= What you are asked to do =
Begin at the line that has "This screenshot has height=460, width=820." and stop after the last line of the data. Rewrite those lines with "Gate logo" swapped for "Gate emblem", keeping everything else unchanged, and return only them.

— Start Data for this task —

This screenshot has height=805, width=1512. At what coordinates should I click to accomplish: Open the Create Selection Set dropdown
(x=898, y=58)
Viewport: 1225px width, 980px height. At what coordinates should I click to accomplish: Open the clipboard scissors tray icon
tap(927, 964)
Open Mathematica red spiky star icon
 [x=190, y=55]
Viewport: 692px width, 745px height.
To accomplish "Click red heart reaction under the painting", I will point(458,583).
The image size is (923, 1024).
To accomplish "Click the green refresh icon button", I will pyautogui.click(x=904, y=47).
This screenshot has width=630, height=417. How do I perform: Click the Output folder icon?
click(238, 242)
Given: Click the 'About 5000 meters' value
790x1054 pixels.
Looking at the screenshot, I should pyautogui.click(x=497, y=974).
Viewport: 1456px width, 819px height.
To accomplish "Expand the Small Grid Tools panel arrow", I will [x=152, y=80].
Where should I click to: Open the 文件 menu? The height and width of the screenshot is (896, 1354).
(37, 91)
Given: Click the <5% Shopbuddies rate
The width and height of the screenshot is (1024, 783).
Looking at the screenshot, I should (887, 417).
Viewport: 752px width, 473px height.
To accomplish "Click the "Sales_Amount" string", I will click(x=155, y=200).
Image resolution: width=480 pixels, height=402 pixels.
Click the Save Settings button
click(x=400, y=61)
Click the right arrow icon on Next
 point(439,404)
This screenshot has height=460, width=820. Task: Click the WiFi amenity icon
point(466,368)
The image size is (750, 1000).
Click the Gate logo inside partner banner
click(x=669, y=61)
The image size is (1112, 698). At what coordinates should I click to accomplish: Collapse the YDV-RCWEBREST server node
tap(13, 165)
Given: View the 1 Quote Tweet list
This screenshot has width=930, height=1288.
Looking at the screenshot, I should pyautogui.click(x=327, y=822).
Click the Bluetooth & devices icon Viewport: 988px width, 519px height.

— End Data for this task —

= Full solution =
This screenshot has height=460, width=820. Task: Click the WiFi amenity icon
point(466,368)
The image size is (750, 1000).
Click the Gate emblem inside partner banner
click(x=669, y=61)
The image size is (1112, 698). At what coordinates should I click to accomplish: Collapse the YDV-RCWEBREST server node
tap(13, 165)
Given: View the 1 Quote Tweet list
This screenshot has width=930, height=1288.
Looking at the screenshot, I should pyautogui.click(x=327, y=822).
Click the Bluetooth & devices icon Viewport: 988px width, 519px height.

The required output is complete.